Google is tailoring its products for the 12-and-under market in 2015, according to a story from USA TODAY. Pavni Diwanji, Google’s vice president of engineering, said that YouTube and Chrome would be the likeliest candidates for a revamp starting next year. The company did not specify exactly how or what the changes would entail, but we can be sure of a few things: the search results and the interface will be tuned for Googlers 12 and under.

These plans would change search engine results to give precedence to children-oriented sites. The idea popped up when Ms. Diwanji’s daughter searched for "trains" to find Thomas the Tank Engine, only to find Amtrak schedules. Not the most useful thing for a child.

Google will also give parents the power to monitor their kids’ usage.

“We want to be thoughtful about what we do, giving parents the right tools to oversee their kids’ use of our products,” Diwanji told USA TODAY. “We want kids to be safe, but ultimately it’s about helping them be more than just pure consumers of tech, but creators, too.”

This could be a slippery slope for the advertising-heavy search giant.
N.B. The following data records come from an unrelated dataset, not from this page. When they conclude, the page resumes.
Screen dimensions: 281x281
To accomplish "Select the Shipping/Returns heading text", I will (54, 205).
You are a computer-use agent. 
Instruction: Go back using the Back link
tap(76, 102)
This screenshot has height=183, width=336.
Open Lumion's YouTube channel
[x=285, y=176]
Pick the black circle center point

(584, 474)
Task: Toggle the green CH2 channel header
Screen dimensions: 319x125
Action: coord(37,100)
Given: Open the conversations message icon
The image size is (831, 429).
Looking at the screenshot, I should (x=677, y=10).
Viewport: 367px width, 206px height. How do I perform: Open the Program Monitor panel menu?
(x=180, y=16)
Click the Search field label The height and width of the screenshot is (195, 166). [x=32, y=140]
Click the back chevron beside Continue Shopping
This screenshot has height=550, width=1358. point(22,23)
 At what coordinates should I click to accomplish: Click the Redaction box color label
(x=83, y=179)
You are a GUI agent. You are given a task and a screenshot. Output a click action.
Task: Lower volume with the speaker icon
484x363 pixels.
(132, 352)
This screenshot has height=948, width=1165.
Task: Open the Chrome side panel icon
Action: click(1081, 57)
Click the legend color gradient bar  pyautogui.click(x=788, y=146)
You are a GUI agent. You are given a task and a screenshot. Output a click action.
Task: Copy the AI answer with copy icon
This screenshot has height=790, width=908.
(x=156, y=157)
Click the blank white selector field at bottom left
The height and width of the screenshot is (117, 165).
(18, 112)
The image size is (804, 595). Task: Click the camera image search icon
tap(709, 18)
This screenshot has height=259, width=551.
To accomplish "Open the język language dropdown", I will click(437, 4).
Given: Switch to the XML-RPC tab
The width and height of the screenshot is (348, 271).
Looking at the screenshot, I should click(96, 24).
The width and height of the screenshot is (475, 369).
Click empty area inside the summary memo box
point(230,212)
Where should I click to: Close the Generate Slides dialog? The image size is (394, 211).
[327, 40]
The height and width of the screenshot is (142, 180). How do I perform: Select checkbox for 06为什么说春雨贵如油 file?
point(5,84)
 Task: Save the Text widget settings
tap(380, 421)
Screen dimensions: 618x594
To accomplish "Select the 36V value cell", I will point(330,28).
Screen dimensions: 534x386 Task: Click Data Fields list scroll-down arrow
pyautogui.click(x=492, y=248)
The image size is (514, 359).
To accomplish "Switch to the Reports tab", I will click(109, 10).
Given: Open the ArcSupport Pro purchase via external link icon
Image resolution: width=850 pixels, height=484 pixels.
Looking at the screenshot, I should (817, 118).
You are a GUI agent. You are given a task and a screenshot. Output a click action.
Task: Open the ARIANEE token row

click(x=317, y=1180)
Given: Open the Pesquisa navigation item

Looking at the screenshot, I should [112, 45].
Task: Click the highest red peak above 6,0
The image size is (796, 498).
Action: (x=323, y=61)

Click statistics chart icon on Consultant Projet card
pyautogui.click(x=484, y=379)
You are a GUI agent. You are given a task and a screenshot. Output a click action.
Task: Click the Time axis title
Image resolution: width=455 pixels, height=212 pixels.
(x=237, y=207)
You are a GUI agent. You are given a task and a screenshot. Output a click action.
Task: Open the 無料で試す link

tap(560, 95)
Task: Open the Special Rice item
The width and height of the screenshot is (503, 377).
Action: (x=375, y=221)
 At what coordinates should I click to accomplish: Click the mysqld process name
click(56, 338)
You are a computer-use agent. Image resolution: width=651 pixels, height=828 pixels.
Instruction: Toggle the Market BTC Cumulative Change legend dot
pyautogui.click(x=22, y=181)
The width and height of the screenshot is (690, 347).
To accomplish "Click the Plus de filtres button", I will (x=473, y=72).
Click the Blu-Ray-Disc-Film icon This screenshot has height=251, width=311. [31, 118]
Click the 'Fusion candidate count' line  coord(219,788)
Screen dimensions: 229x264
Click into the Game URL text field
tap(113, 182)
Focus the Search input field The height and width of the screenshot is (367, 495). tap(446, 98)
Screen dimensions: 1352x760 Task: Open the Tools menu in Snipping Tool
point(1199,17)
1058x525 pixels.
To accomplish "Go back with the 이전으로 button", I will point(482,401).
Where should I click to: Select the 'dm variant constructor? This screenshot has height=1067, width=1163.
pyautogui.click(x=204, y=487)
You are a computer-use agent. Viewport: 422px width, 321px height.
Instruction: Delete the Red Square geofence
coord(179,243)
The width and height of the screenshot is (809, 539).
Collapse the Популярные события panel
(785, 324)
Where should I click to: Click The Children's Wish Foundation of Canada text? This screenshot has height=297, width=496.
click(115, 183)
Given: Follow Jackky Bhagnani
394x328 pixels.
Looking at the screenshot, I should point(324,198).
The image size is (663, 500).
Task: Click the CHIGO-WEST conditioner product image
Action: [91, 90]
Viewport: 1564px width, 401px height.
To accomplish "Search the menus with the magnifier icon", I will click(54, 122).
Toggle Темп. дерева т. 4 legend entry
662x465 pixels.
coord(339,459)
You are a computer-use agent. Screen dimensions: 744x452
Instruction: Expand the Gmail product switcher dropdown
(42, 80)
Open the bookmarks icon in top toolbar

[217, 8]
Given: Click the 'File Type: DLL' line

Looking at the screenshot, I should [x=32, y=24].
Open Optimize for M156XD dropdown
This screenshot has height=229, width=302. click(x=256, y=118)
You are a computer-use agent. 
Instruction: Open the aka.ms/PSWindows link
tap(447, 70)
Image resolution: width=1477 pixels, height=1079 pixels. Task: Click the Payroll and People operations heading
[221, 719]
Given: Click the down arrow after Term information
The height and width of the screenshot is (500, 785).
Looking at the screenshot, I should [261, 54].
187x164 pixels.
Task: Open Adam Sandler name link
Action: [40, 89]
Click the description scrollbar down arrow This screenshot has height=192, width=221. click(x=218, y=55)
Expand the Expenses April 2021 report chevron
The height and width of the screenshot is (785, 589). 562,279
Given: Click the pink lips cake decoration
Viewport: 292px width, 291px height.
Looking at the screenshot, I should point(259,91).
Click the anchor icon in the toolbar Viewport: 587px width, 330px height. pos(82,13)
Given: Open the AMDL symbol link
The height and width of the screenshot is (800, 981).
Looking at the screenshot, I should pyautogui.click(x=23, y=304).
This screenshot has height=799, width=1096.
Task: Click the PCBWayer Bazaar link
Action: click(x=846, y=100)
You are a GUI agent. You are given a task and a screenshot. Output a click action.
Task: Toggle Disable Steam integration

It’ll have to conform to current federal laws that limit the scope in which companies are able to collect data from their users, documented in the Children’s Online Privacy Protection Act (COPPA).

The government updated the law last year to broaden the scope of what the Federal Trade Commission considers personal information: app-reported geolocation data (as opposed to addresses); photos; videos; audio recordings; and, most important, cookies, bits of code that track online activity. Thus, if Google wants to keep a running record of search history, it’ll have to ask for mom and dad’s permission before it does so. And if they fail to comply, it would lead to fines of up to $16,000 per violation.

Not only that, but the company faces some significant hurdles in filtering the myriad content that flows through its many services. YouTube would be a trial in itself for user content, but Google search results would have to be very cleverly filtered if they want to present only kid-friendly material.

Google’s best bet might not even be to filter incoming material, but rather to cherry-pick from its current sea of information for kid-friendly results. It might not be the optimal solution, but it may be an easier one to implement.